How heavy drinking can affect young people’s health
Studies have varied, but some researchers say no amount of alcohol is good for your health, and binge drinking can damage the body and brain, especially in a young person. Evidence suggests that heavy exposure to alcohol can be tied to brain impairment and cognitive deficits, including memory problems.
During adolescence, neurons in the brain are growing and strengthening, and connections are developing to allow the brain to transmit information faster and allow the brain to process more complex thoughts. Research suggests that, during this time, development occurs in brain regions associated with motivation, impulsivity and addiction.
In general, excessive alcohol consumption ranks as the leading risk factor for an early death or disability in 15- to 49-year-olds, Rekve said.

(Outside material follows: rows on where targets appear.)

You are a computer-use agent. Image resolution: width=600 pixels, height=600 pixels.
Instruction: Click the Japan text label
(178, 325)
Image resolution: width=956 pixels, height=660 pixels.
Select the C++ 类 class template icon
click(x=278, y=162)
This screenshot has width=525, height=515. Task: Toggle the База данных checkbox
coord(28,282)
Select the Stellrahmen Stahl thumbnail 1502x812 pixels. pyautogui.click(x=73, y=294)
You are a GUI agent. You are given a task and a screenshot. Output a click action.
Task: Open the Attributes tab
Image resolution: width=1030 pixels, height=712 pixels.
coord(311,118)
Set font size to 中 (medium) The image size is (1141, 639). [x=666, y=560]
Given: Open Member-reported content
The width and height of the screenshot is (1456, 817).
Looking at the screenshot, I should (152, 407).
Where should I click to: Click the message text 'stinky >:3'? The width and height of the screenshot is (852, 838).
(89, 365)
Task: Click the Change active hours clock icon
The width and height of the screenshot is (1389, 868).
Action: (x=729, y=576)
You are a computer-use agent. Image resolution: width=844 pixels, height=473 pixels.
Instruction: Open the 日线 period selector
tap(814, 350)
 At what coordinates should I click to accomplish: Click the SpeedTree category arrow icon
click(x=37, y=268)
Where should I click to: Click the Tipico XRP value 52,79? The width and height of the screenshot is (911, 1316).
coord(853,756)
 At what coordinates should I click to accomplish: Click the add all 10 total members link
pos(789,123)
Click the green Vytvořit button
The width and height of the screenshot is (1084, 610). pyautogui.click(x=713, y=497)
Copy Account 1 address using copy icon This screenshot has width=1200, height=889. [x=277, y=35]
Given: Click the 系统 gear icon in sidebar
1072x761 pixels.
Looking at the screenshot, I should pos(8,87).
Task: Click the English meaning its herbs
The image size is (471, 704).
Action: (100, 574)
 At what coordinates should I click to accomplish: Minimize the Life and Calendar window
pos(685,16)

In other words, of all the factors that could raise your risk for death or disability — such as tobacco use or physical inactivity — too much drinking was the leading risk factor globally among that age group in 2016, according to a study published in The Lancet in August.
The study, based on an analysis of data for 195 countries and territories, found that alcohol use was associated with 3.8% of deaths in girls and women in that age group and 12.2% of deaths in boys and men in the same age group.
“At the same time, we know that almost 60% of the world’s population are not currently drinkers who are 15 years and older. That means that there might be a lot of changes in the future that we need to be aware of,” Rekve said, referencing how in 2016, 57% of men and women worldwide reported abstaining from drinking alcohol in the past 12 months.
In September, WHO launched an initiative called SAFER in an effort to help governments around the world reduce the harmful impacts of excessive alcohol consumption.
The initiative features five strategies: enacting and enforcing policies related to alcohol, advancing and enforcing measures to reduce drunken driving, facilitating access to interventions or treatment for alcohol problems, enforcing restrictions around alcohol advertising and considering alcohol taxation and pricing policies.
As WHO puts it, in many parts of the world, drinking alcoholic beverages is a big part of social gatherings and celebrations — but moderation remains key.